Voor het overige heeft [de vader] geen andere omstandigheden aangevoerd, die maken dat de uithuisplaatsing van [minderjarige] in een voorziening voor pleegzorg een – voor de toets van artikel 798 lid 1 Rv relevante – inmenging vormt in zijn gezinsleven met [minderjarige] of dat de uithuisplaatsing heeft geleid tot een rechterlijke beslissing, die het recht op gezinsleven van [de vader] rechtstreeks raakt, terwijl van dergelijke omstandigheden het hof ook niet ambtshalve is gebleken.
Gelet op het voorgaande is het hof van oordeel dat [de vader] niet kan worden aangemerkt als belanghebbende bij de machtiging tot uithuisplaatsing van [minderjarige] en daarom niet kan worden ontvangen in zijn hoger beroep tegen de bestreden beschikking.
Contact- en zorgregeling
5.7
[de vader] verzoekt een contact- en zorgregeling tussen hem en [minderjarige] vast te stellen, die inhoudt dat [minderjarige] twee weekenden per maand bij [de vader] verblijft, althans te bepalen dat [de vader] op door het hof in goede justitie te bepalen dagen dan wel tijdens door het hof in goede justitie te bepalen weekenden [minderjarige] bij zich mag hebben, om zo aan haar verzorging en opvoeding bij te dragen.
5.8
Ten aanzien van dit verzoek overweegt het hof dat de vader daarin niet kan worden ontvangen reeds omdat hij in de procedure met betrekking tot de machtiging uithuisplaatsing niet als belanghebbende is aangemerkt.

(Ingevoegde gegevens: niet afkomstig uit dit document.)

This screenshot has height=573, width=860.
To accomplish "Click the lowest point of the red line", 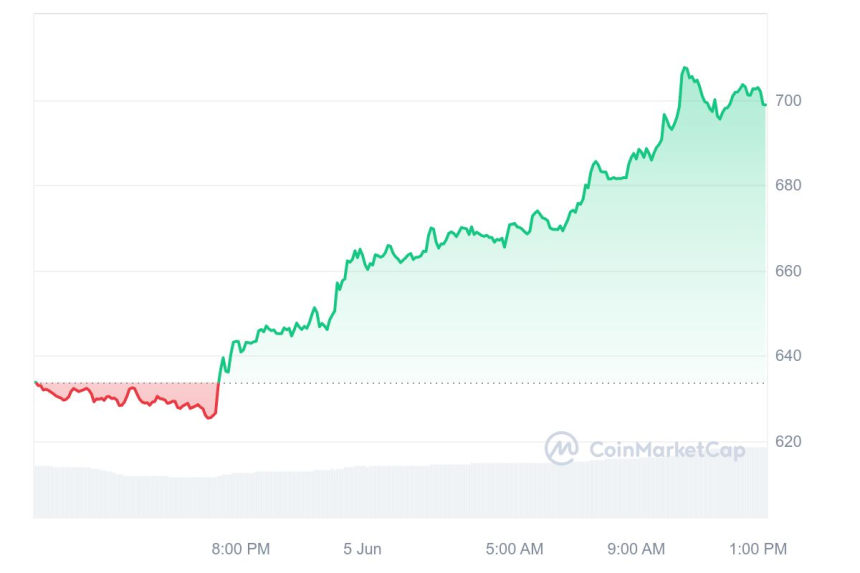I will [x=208, y=417].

Verder onbesproken kan dan nog blijven dat het een nieuw verzoek betreft, dat gelet op artikel 362 Rv niet voor het eerst in hoger beroep kan worden gedaan. Het hof zal [de vader] dan ook niet-ontvankelijk verklaren.

6.De beslissing

Het hof:
verklaart [de vader] niet-ontvankelijk in het door hem ingestelde hoger beroep;
verklaart [de vader] niet-ontvankelijk in zijn verzoek tot vaststelling van een omgangsregeling.
Deze beschikking is gegeven door mr. A.N. van de Beek, mr. J.F. Miedema en mr. G.W. Brands-Bottema, in tegenwoordigheid van mr. L. Meulman als griffier en is op 12 maart 2024 in het openbaar uitgesproken door de voorzitter.